The error that occurs is:

MissingInputException in line 45 of sortmeRNA_pipeline_memv2.0.snakefile:
Missing input files for rule unmerge_paired:
Clean/3.sorted/test_reads_nonRNA.fastq

Also please note that, rule sortmeRNA requires a string for output and produces string.fastq file, which is then input into rule unmerge_paired ! Thanks.

1
Can you give us the full missing input files exception? Since the temp() approach should work.Maarten-vd-Sande
edited in question !. My guess is that, temp clears the folder mid-way before the execution of unmerge_paired ?Arun

1 Answers

2
votes

For Snakemake to connect the input of one rule to the output of another, they will need to be identical. The way you describe the output of sortmeRNA and the input unmerge_paired do not work together, whether you put temp() around it or not.

rule sortmeRNA:
    input: 
        ilfq = "Clean/2.interleaved/{exp}.il.trimd.fastq"
    output:
        reads_rRNA = temp("Clean/3.sorted/{exp}_reads_rRNA.fastq"),
        non_rRNA = temp("Clean/3.sorted/{exp}_reads_nonRNA.fastq")
    params:
        reads_rRNA = "Clean/3.sorted/{exp}_reads_rRNA",
        non_rRNA = "Clean/3.sorted/{exp}_reads_nonRNA"            
    shell:
        '''
        sortmerna --aligned {params.reads_rRNA} --other {params.non_rRNA} ...
        '''

rule unmerge_paired:
    input:
        inun = "Clean/3.sorted/{exp}_reads_nonRNA.fastq"  # or rules.sortmeRNA.output.non_rRNA
    output:
        R1 = "Clean/4.Unmerge/{exp}.non_rRNA_R1.fastq",
        R2 = "Clean/4.Unmerge/{exp}.non_rRNA_R2.fastq"
    shell:
        "unmerge-paired-reads.sh {input.inun} {output.R1} {output.R2}"

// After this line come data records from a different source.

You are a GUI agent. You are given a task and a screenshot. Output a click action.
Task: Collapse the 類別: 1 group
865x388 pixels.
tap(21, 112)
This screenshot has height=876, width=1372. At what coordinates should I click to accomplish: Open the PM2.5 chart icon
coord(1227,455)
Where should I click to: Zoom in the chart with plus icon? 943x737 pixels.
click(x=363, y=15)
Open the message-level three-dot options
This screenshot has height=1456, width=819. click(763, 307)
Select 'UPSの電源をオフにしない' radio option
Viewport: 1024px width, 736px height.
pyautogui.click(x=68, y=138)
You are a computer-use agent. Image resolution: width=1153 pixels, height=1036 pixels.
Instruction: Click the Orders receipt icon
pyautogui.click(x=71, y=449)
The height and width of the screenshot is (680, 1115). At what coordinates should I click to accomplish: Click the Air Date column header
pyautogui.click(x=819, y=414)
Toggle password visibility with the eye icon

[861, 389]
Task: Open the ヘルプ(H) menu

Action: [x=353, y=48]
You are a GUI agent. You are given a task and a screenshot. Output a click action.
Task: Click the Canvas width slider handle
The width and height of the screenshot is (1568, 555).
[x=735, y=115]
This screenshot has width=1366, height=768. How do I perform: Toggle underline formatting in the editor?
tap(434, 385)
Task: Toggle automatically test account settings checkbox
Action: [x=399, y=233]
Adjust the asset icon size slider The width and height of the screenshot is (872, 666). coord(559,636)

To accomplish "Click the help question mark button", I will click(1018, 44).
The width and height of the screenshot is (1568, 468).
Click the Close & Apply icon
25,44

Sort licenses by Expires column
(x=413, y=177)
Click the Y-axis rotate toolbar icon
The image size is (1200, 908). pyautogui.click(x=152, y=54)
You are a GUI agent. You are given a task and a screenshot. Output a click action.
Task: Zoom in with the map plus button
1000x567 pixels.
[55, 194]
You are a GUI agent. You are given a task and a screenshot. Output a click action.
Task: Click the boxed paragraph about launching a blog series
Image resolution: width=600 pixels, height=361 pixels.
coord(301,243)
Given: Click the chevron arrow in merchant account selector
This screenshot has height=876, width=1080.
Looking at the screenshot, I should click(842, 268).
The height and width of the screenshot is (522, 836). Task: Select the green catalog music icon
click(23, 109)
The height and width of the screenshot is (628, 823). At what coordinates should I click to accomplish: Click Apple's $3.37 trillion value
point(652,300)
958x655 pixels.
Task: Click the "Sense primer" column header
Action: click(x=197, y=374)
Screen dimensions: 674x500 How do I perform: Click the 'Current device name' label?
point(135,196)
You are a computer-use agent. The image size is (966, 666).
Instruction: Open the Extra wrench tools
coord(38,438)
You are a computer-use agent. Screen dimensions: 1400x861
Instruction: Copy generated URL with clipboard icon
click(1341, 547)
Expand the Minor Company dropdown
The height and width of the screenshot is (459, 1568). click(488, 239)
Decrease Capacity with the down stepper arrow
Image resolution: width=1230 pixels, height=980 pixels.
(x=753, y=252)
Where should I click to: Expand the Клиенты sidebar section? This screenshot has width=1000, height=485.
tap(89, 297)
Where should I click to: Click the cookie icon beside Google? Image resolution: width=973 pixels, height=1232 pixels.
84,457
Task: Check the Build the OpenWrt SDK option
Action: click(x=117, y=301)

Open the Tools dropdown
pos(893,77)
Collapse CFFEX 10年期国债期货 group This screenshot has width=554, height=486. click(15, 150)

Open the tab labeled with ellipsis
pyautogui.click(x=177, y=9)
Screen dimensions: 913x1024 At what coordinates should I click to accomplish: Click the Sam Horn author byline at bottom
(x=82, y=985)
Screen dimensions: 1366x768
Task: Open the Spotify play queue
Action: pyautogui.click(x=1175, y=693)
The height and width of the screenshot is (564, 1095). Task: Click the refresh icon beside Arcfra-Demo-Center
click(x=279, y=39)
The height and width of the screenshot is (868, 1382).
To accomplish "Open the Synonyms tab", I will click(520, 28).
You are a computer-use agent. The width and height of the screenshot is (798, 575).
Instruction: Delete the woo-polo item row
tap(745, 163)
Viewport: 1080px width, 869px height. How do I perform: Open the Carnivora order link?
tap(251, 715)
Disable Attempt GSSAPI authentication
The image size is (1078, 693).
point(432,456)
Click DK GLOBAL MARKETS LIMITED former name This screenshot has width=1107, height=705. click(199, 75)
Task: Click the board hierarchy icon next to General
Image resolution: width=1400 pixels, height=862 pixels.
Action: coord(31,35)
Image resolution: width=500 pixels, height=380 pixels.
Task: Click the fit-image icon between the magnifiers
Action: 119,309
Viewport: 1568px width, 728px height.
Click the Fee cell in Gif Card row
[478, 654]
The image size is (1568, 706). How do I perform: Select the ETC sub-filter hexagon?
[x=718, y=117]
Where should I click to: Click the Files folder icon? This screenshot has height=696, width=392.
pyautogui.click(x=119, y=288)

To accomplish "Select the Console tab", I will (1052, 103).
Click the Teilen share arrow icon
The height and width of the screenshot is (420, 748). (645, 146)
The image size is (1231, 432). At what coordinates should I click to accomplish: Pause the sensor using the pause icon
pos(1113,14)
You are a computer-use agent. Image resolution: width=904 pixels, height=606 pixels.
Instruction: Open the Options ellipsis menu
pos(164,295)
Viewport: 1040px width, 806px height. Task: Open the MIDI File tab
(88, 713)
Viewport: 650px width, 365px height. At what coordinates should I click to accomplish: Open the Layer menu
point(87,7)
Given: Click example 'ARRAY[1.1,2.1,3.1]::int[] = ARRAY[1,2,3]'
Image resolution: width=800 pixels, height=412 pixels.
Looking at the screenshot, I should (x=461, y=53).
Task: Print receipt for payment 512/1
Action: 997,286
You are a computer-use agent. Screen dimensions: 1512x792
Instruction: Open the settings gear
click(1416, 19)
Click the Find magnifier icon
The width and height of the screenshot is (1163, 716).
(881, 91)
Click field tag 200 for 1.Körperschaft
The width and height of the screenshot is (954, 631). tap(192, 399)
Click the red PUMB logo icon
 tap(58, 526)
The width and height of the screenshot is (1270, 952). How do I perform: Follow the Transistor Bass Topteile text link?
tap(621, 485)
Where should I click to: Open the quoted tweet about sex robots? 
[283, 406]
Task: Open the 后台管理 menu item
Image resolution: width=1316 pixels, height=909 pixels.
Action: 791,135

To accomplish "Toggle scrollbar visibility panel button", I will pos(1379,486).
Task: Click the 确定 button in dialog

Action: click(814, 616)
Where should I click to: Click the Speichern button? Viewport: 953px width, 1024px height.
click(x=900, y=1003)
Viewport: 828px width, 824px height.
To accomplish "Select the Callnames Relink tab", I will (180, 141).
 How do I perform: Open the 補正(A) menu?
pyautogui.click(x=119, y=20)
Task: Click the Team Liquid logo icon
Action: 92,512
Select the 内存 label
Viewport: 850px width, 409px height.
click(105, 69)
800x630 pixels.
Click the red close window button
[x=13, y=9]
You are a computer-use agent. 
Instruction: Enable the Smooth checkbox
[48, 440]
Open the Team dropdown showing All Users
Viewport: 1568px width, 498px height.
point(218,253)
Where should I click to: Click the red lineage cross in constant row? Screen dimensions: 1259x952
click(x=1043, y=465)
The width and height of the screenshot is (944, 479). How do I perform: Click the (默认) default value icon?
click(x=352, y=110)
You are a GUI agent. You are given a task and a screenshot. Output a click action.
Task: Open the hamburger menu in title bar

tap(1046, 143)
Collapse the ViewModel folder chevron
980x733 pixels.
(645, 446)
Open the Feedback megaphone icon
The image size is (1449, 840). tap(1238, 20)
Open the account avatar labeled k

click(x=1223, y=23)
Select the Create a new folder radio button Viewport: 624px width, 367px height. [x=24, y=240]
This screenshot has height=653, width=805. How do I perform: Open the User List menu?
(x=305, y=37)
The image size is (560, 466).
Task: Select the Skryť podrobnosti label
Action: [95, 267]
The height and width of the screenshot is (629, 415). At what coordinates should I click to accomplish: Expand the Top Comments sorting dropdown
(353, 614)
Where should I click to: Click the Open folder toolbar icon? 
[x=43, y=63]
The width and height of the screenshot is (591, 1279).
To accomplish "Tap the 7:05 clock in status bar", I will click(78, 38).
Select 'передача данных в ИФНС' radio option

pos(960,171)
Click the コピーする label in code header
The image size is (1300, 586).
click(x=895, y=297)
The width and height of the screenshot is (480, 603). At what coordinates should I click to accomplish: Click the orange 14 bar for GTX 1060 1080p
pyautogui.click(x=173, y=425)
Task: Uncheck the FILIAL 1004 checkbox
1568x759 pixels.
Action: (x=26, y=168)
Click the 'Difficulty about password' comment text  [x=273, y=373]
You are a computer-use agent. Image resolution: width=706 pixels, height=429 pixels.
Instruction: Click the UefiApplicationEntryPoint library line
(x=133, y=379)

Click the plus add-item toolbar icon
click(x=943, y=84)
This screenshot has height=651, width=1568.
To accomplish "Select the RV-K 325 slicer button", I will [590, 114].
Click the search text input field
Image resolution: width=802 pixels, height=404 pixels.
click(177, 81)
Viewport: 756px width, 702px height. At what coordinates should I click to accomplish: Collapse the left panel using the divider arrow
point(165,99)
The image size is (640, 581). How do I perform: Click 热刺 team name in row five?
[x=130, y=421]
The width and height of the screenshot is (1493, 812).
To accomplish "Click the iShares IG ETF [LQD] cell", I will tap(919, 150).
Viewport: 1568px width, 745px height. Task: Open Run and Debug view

I removed all the stuff which isn't necessary to understand what is going on, you will have to place those back obviously. I changed the output of sortmeRNA to the actual output of the rule (and made them temp). I also added two params, which are the same as the output but then without the fastq extension.